If a line in the entries below includes the string "Activity", copy it out.

= = = = =

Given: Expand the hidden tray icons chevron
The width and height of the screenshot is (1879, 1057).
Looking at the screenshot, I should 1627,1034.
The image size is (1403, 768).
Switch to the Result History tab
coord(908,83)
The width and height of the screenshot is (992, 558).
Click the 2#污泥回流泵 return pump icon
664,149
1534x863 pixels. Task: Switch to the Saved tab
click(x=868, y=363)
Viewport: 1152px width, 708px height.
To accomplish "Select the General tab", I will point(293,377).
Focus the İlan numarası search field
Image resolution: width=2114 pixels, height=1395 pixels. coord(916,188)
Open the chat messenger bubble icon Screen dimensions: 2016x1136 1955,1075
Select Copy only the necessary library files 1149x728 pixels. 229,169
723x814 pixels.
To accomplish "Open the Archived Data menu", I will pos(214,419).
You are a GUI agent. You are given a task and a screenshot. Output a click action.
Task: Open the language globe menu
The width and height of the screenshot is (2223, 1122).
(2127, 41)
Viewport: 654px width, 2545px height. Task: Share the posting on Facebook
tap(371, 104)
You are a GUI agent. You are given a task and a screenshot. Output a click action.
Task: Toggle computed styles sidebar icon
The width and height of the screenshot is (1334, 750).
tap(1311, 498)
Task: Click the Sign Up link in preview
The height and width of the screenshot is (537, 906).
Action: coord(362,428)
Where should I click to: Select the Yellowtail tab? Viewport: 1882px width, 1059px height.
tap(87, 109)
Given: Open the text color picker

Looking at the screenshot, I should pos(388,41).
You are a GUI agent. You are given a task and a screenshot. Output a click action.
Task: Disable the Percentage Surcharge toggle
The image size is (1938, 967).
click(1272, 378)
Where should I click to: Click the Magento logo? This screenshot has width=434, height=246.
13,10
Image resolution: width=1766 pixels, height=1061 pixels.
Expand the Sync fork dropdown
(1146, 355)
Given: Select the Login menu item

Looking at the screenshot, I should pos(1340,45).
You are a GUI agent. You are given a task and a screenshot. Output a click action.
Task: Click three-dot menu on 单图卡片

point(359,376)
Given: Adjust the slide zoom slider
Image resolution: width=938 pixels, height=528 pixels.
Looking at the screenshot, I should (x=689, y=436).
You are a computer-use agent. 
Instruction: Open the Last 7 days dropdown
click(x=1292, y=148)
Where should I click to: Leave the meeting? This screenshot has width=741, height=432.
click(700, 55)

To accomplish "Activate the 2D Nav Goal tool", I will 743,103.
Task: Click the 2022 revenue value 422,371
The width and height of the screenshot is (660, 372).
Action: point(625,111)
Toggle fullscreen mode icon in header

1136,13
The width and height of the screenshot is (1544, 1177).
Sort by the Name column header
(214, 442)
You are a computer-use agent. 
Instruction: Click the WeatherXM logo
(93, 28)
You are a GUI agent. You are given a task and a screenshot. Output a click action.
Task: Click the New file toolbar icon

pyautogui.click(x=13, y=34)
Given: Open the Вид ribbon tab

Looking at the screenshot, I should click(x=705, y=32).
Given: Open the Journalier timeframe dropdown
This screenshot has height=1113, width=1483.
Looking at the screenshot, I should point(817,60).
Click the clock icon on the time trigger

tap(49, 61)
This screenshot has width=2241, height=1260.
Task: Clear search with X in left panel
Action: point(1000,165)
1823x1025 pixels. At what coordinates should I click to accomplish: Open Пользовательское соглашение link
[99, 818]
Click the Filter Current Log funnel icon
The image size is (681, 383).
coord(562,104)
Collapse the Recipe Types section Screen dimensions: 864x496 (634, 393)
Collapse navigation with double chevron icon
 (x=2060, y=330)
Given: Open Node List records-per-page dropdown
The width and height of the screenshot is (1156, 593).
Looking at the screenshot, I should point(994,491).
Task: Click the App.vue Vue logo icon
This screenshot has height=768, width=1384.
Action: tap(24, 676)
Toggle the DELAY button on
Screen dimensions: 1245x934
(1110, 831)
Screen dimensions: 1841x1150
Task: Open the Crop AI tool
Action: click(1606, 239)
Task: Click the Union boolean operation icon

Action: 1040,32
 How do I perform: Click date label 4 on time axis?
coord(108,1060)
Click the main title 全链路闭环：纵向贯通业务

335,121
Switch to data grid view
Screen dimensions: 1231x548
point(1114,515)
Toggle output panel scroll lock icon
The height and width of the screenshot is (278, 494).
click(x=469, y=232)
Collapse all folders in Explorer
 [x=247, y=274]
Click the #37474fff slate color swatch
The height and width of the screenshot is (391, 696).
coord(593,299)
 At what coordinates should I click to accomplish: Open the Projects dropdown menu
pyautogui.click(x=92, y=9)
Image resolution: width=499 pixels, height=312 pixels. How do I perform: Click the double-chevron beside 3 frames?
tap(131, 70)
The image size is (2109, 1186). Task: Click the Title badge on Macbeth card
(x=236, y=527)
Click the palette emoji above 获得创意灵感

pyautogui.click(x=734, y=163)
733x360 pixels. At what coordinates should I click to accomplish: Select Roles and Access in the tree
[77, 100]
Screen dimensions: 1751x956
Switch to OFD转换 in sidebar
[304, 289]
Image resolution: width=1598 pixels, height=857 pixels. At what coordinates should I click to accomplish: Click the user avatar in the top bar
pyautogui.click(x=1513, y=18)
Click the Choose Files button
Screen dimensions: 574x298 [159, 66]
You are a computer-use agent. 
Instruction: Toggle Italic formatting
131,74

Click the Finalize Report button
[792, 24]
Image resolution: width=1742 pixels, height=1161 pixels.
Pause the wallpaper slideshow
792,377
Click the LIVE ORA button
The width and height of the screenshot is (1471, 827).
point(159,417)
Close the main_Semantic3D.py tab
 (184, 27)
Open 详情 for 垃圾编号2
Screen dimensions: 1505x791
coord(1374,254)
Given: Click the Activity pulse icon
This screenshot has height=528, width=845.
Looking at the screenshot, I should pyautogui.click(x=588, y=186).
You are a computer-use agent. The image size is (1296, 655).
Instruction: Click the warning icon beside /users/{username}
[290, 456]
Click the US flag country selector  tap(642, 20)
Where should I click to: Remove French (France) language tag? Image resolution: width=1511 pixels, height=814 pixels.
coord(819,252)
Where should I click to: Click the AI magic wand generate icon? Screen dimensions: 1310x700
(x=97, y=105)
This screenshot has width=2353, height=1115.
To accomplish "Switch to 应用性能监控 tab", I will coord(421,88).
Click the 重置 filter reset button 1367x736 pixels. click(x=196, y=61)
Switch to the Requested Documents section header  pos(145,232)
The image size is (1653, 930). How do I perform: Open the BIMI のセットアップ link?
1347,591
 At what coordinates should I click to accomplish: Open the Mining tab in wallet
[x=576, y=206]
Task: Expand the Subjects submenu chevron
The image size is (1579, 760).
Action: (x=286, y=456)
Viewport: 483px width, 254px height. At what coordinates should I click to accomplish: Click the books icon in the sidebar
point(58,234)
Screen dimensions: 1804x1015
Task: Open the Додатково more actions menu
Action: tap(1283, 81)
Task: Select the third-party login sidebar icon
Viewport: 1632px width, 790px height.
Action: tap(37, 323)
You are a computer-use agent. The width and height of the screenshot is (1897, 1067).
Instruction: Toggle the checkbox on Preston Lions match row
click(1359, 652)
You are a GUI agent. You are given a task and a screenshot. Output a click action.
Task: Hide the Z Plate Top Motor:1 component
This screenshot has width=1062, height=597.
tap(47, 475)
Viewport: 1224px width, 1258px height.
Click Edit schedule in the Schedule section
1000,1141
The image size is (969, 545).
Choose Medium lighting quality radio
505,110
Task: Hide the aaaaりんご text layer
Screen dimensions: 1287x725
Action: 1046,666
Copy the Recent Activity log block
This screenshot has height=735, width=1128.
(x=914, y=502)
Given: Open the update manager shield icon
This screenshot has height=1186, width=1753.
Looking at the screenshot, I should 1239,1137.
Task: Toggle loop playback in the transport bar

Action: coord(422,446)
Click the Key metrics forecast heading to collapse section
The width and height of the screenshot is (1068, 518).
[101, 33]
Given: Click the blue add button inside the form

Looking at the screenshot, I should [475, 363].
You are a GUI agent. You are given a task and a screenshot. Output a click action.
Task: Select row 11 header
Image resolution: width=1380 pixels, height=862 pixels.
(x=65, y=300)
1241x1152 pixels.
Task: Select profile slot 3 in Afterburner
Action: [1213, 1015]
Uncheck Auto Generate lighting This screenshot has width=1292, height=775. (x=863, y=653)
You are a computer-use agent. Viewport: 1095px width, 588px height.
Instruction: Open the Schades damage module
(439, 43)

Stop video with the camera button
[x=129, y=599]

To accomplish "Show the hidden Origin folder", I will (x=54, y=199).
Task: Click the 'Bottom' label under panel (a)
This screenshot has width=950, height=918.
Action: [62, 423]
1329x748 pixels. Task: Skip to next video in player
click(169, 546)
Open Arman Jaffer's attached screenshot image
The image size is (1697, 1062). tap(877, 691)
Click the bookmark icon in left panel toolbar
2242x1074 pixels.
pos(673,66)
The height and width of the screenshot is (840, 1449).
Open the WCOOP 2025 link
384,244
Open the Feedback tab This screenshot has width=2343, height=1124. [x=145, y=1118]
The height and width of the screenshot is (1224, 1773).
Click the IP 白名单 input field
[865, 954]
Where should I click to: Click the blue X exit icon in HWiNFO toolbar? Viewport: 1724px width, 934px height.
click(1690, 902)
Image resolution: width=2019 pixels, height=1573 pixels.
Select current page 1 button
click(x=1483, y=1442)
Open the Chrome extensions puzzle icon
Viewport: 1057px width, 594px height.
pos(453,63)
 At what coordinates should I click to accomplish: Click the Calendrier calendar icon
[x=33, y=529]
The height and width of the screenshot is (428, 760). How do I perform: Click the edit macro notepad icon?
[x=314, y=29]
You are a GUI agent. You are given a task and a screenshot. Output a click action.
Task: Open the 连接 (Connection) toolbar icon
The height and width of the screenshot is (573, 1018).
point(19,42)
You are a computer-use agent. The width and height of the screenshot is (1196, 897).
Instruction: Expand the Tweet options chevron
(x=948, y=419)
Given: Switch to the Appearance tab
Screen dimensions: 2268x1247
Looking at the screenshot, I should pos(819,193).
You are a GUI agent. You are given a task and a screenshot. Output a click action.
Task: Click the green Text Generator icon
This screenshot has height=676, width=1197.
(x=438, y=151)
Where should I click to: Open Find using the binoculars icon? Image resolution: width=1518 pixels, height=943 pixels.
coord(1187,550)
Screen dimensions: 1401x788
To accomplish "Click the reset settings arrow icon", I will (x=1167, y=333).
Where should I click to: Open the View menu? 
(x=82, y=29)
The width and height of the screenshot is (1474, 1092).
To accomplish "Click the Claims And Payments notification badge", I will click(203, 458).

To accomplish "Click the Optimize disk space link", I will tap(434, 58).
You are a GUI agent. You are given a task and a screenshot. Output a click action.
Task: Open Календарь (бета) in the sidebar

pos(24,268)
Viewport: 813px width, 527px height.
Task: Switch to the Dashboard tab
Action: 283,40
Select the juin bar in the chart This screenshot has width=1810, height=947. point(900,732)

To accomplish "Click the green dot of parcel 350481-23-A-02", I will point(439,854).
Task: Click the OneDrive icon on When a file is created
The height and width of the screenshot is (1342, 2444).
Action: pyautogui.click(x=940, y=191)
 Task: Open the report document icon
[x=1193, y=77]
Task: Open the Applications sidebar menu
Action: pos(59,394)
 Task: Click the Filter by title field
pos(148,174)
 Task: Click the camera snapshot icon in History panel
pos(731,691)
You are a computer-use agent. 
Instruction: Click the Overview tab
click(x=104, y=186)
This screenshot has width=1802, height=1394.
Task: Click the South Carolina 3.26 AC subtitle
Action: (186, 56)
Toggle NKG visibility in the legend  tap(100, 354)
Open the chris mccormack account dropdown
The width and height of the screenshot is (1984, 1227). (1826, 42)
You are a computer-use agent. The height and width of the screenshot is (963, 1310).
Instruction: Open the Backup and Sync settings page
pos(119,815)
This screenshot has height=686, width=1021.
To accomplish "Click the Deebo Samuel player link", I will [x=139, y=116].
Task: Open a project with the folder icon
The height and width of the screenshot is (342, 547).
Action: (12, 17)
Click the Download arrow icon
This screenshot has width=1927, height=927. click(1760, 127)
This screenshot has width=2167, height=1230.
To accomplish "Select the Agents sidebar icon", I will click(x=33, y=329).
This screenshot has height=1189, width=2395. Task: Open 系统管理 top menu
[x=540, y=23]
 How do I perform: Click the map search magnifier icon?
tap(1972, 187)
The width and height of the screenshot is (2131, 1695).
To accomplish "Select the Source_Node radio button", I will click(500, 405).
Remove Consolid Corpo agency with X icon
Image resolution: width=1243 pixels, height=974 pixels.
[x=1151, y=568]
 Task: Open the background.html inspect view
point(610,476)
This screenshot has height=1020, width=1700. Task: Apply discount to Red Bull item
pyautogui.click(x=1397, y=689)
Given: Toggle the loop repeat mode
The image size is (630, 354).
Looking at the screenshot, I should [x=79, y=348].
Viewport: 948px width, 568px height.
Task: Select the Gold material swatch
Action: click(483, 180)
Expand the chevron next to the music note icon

= = = = =

**Final answer:**
Given: Click the Activity pulse icon
Copy the Recent Activity log block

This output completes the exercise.